--- Exercise input Enclosed Below ---

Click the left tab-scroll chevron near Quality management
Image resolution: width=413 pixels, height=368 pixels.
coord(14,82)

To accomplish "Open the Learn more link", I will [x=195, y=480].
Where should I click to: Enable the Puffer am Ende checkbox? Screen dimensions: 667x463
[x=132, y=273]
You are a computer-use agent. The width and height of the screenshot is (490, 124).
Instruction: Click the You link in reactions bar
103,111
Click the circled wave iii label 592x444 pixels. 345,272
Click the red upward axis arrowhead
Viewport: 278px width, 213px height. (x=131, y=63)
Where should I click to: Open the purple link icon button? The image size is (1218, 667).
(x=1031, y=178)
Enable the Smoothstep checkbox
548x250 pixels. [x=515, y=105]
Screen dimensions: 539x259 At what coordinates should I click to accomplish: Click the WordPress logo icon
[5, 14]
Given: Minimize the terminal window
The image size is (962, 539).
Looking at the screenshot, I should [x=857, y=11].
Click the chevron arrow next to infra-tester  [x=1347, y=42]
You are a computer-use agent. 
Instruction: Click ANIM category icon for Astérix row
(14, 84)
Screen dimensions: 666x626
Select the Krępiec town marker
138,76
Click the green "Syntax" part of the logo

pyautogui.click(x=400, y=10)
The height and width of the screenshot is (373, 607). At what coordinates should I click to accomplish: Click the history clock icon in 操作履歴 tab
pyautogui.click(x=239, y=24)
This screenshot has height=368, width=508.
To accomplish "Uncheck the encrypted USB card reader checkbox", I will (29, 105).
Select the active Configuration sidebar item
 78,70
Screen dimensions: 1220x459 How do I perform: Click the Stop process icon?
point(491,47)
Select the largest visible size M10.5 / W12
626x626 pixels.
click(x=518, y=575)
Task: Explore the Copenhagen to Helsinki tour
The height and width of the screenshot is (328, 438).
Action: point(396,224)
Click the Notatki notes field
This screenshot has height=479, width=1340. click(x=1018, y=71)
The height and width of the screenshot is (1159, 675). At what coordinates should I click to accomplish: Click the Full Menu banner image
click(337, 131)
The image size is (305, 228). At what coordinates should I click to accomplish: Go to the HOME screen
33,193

--- End of Enclosed Exercise input ---

### Work task:
What is needed is an exact transcription of every record above.

### Solved problem:
Click the left tab-scroll chevron near Quality management
Image resolution: width=413 pixels, height=368 pixels.
coord(14,82)

To accomplish "Open the Learn more link", I will [x=195, y=480].
Where should I click to: Enable the Puffer am Ende checkbox? Screen dimensions: 667x463
[x=132, y=273]
You are a computer-use agent. The width and height of the screenshot is (490, 124).
Instruction: Click the You link in reactions bar
103,111
Click the circled wave iii label 592x444 pixels. 345,272
Click the red upward axis arrowhead
Viewport: 278px width, 213px height. (x=131, y=63)
Where should I click to: Open the purple link icon button? The image size is (1218, 667).
(x=1031, y=178)
Enable the Smoothstep checkbox
548x250 pixels. [x=515, y=105]
Screen dimensions: 539x259 At what coordinates should I click to accomplish: Click the WordPress logo icon
[5, 14]
Given: Minimize the terminal window
The image size is (962, 539).
Looking at the screenshot, I should [x=857, y=11].
Click the chevron arrow next to infra-tester  [x=1347, y=42]
You are a computer-use agent. 
Instruction: Click ANIM category icon for Astérix row
(14, 84)
Screen dimensions: 666x626
Select the Krępiec town marker
138,76
Click the green "Syntax" part of the logo

pyautogui.click(x=400, y=10)
The height and width of the screenshot is (373, 607). At what coordinates should I click to accomplish: Click the history clock icon in 操作履歴 tab
pyautogui.click(x=239, y=24)
This screenshot has height=368, width=508.
To accomplish "Uncheck the encrypted USB card reader checkbox", I will (29, 105).
Select the active Configuration sidebar item
 78,70
Screen dimensions: 1220x459 How do I perform: Click the Stop process icon?
point(491,47)
Select the largest visible size M10.5 / W12
626x626 pixels.
click(x=518, y=575)
Task: Explore the Copenhagen to Helsinki tour
The height and width of the screenshot is (328, 438).
Action: point(396,224)
Click the Notatki notes field
This screenshot has height=479, width=1340. click(x=1018, y=71)
The height and width of the screenshot is (1159, 675). At what coordinates should I click to accomplish: Click the Full Menu banner image
click(337, 131)
The image size is (305, 228). At what coordinates should I click to accomplish: Go to the HOME screen
33,193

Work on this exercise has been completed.